La Section 2, aujourd’hui vieille de plus de 40 ans, aurait-elle pour certains juges une « date de péremption » ? Les propos du juge Kavanaugh laissent potentiellement entrevoir un revirement de jurisprudence ultérieur. Le juge Thomas, qui s’est fendu d’une opinion dissidente de 48 pages (rejoint en totalité ou en partialité par les trois autres juges), n’a pas manqué de plaider pour le renversement de l’arrêt Gingles tout en affirmant que la Section 2, telle qu’appliquée ici, est inconstitutionnelle en raison du redécoupage racial qui est opéré. La solution radicale du juge Thomas pourrait en conséquence trouver un écho plus favorable dans une prochaine affaire et ce malgré la relative retenue du juge Alito, plus enclin à interpréter différemment le précédent Gingles qu’à le renverser (« Comme la Cour, je suis heureux d’appliquer l’arrêt Gingles dans ces affaires. Mais j’interpréterais ce précédent d’une manière de manière à tenir compte de ce que dit réellement le §2, et je prendrais en compte les exigences constitutionnelles », Allen v. Millgan, 599 U.S., slip op. at 1) (Alito, J., dissenting))

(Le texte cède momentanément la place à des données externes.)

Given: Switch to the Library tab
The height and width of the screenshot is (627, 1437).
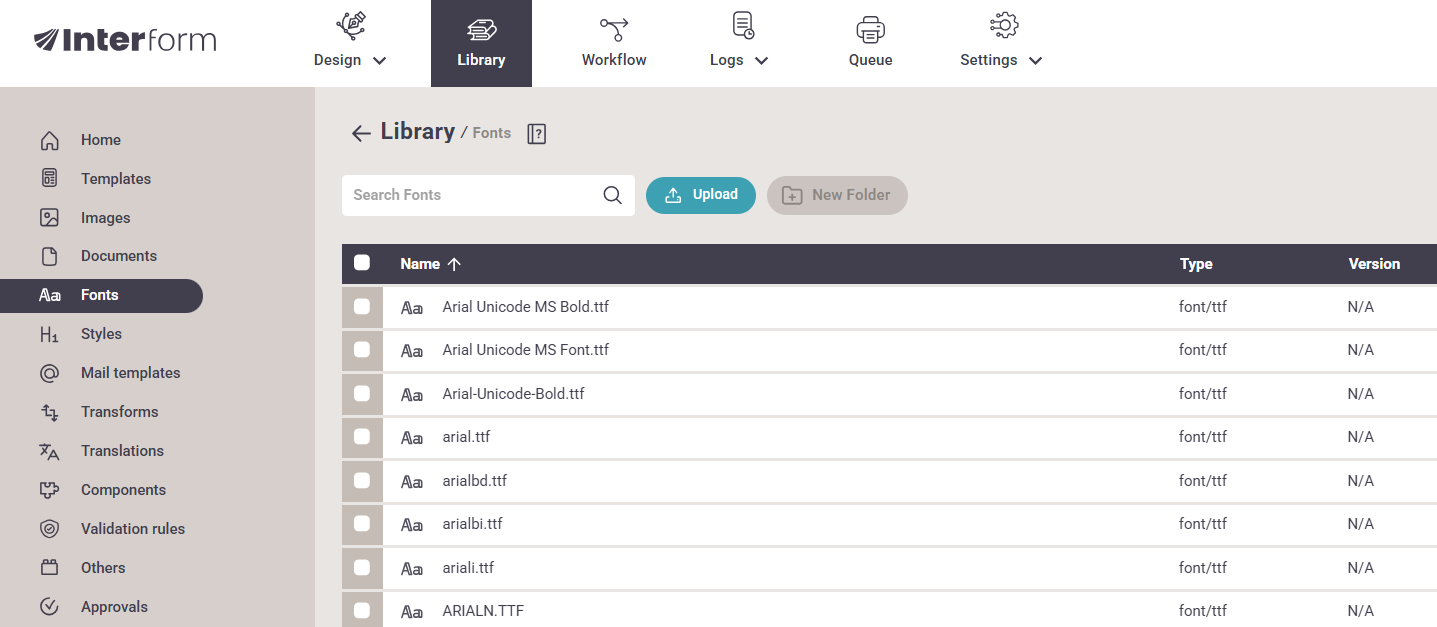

En conclusion : non, le Voting Rights Act n’est toujours pas mort. Il y a deux ans, la presse d’Outre-Atlantique n’avait pas de mots assez forts pour vilipender une Cour qui, selon elle, venait d’enterrer la grande loi de 1965. Mark Joseph Stern (Slate US) avait ainsi vivement dénoncé l’arrêt Brnovich, une décision « démantelant ce qui reste de la loi sur le droit de vote ». De même, avec toute l’emphase qui est la sienne, Elie Mystal (The Nation) nous disait que « [l]es bigots ont enfin atteint leur objectif de supprimer la loi sur le droit de vote ». Chez The New Republic, Matt Ford dénonçait « le pire coup porté » à la loi sur le droit de vote. Prenant mes confrères à revers, j’avais pris la défense de cette décision controversée, prenant le risque de dire que « Brnovich v. DNC ne doit pas être vue comme sonnant le glas du Voting Rights Act ». Force est de constater qu’en 2023, il vit encore.